Source information:
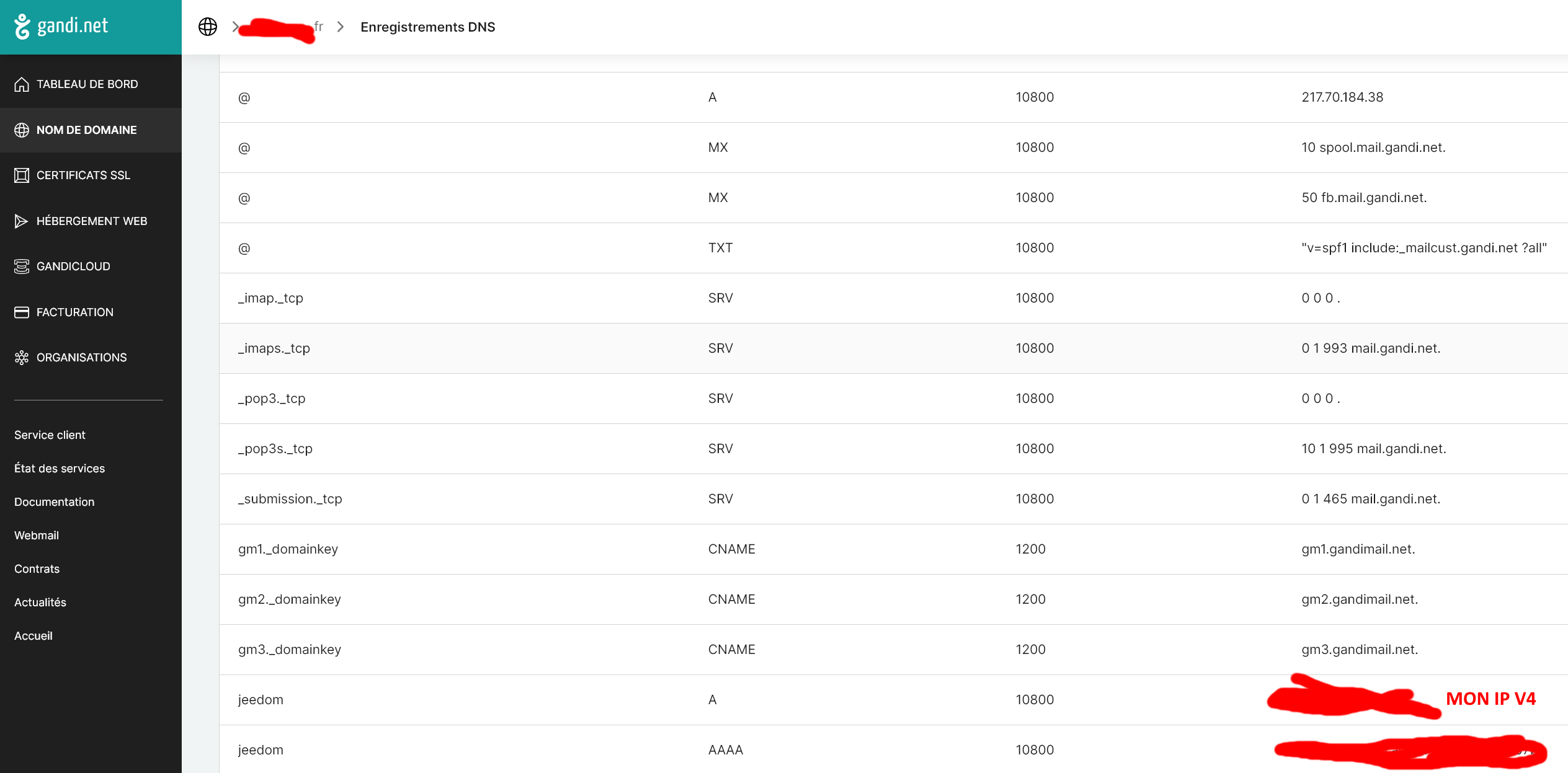1568x773 pixels.
Task: Click the Gandi.net logo icon
Action: coord(22,27)
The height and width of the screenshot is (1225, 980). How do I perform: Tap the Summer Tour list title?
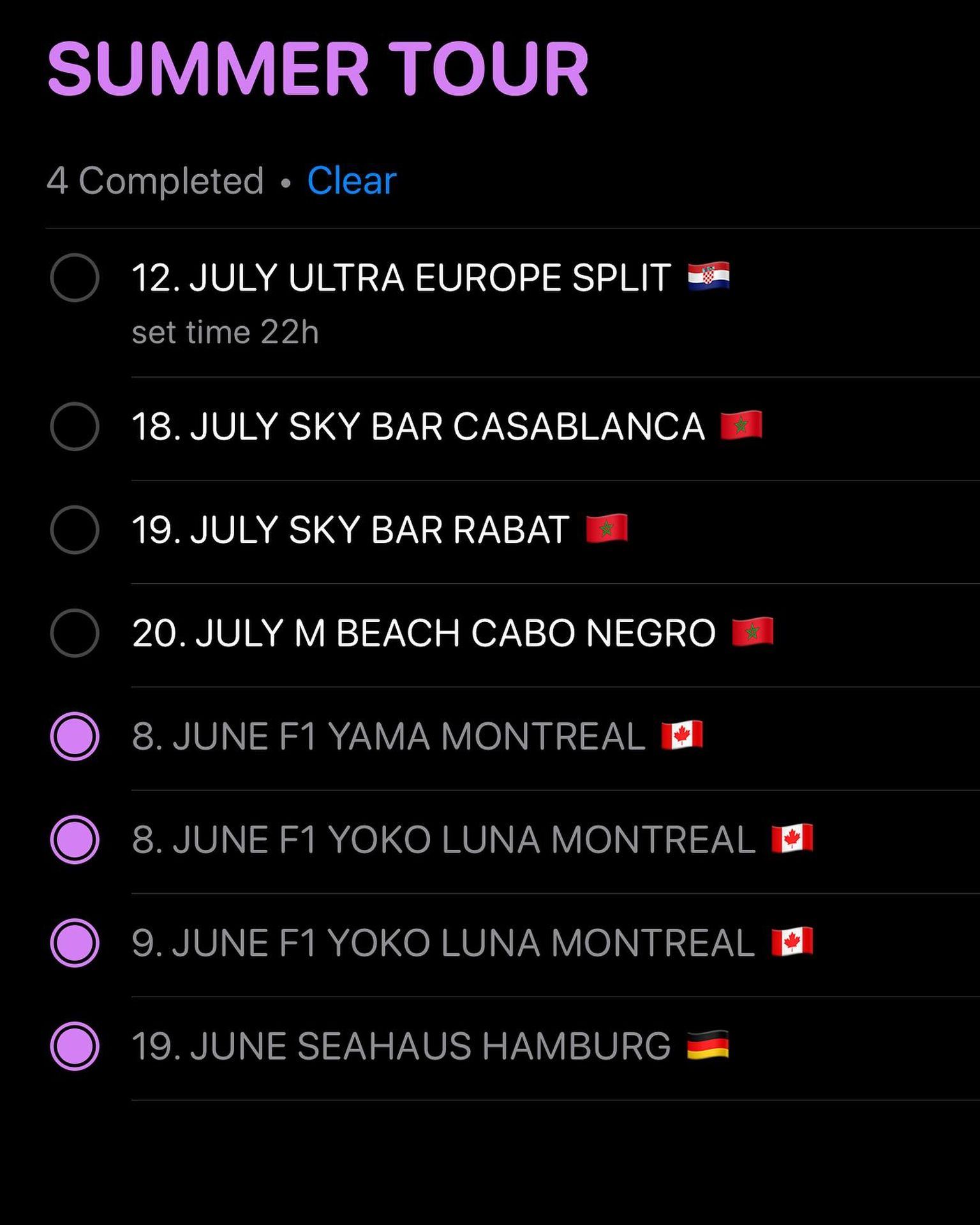(318, 69)
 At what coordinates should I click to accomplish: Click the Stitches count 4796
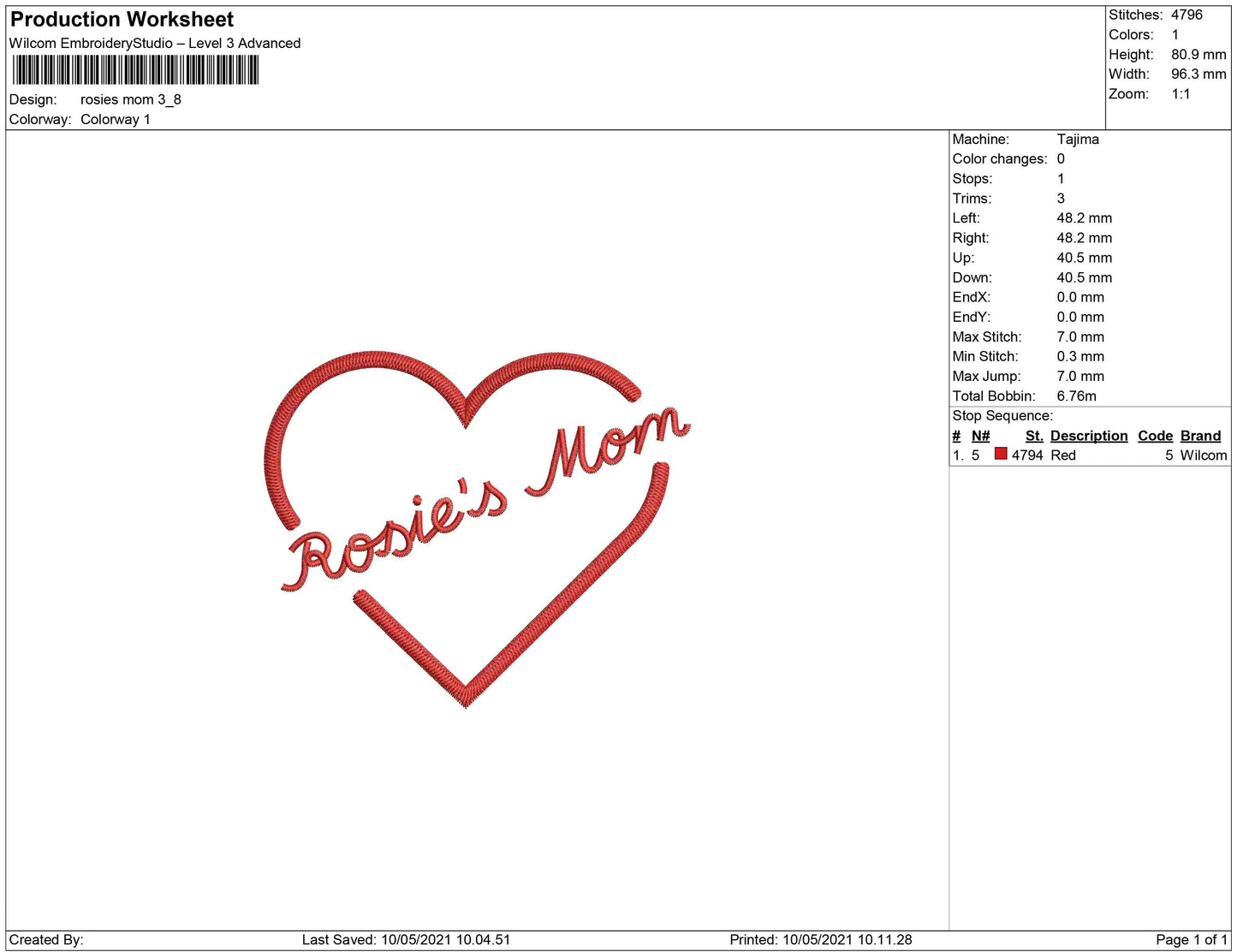[x=1187, y=15]
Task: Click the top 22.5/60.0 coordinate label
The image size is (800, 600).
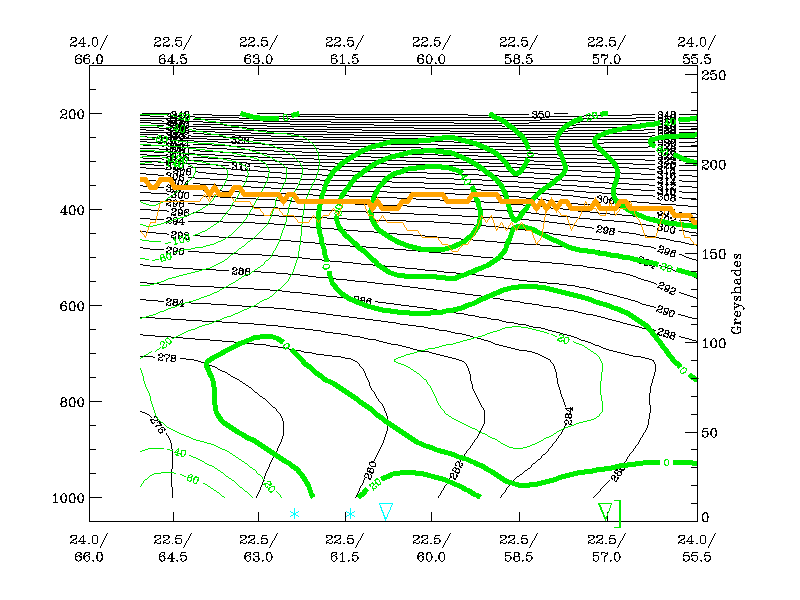Action: pos(430,50)
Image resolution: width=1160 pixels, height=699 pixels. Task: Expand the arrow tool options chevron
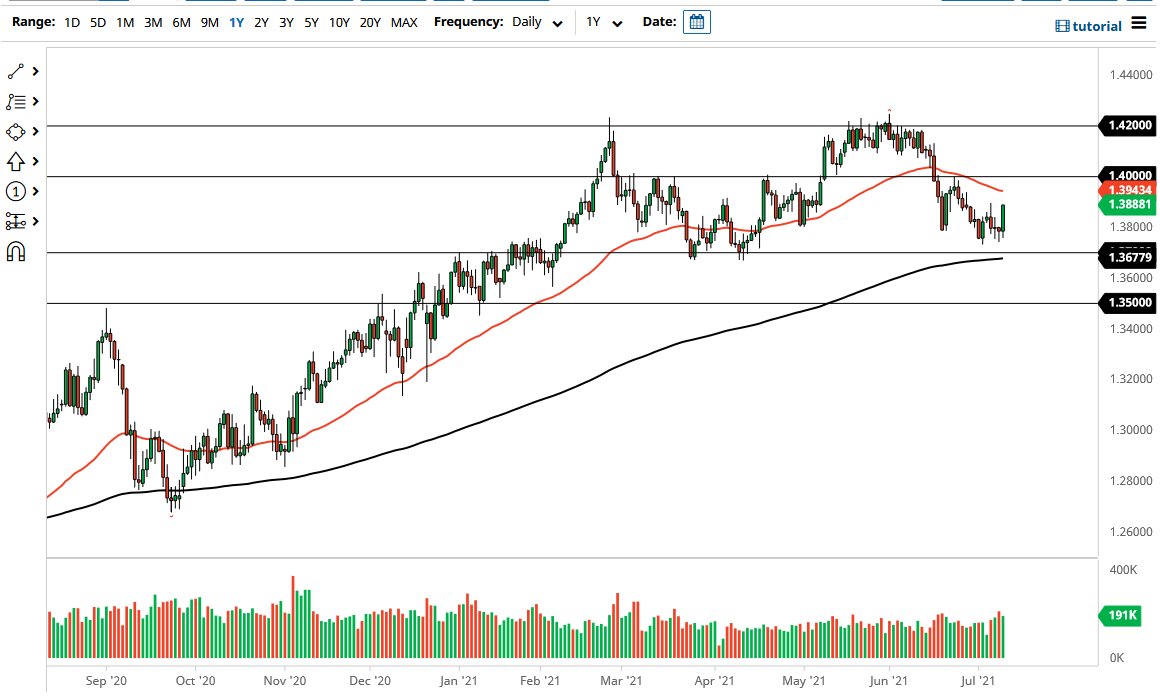[34, 161]
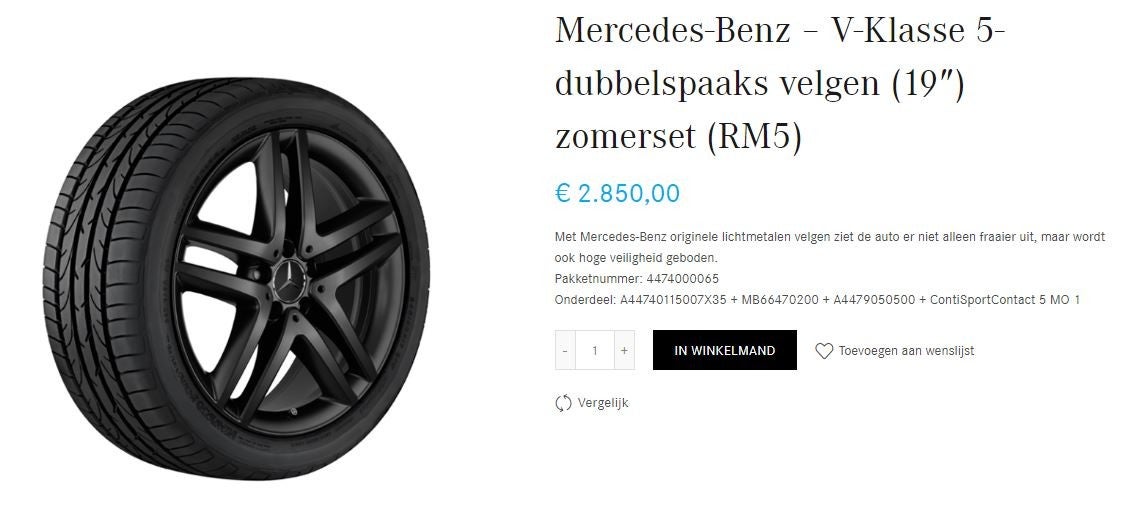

Work task:
The lines from the one containing "The height and" through the last line above are to be repeated exactly, and only those. Any pictures must be left out.

Solution to this exercise:
The height and width of the screenshot is (1225, 980). How do I perform: Tap the Summer Tour list title?
(318, 69)
 At what coordinates should I click to accomplish: Click the Stitches count 4796
[x=1187, y=15]
Task: Click the top 22.5/60.0 coordinate label
The image size is (800, 600).
Action: pos(430,50)
Image resolution: width=1160 pixels, height=699 pixels. Task: Expand the arrow tool options chevron
[34, 161]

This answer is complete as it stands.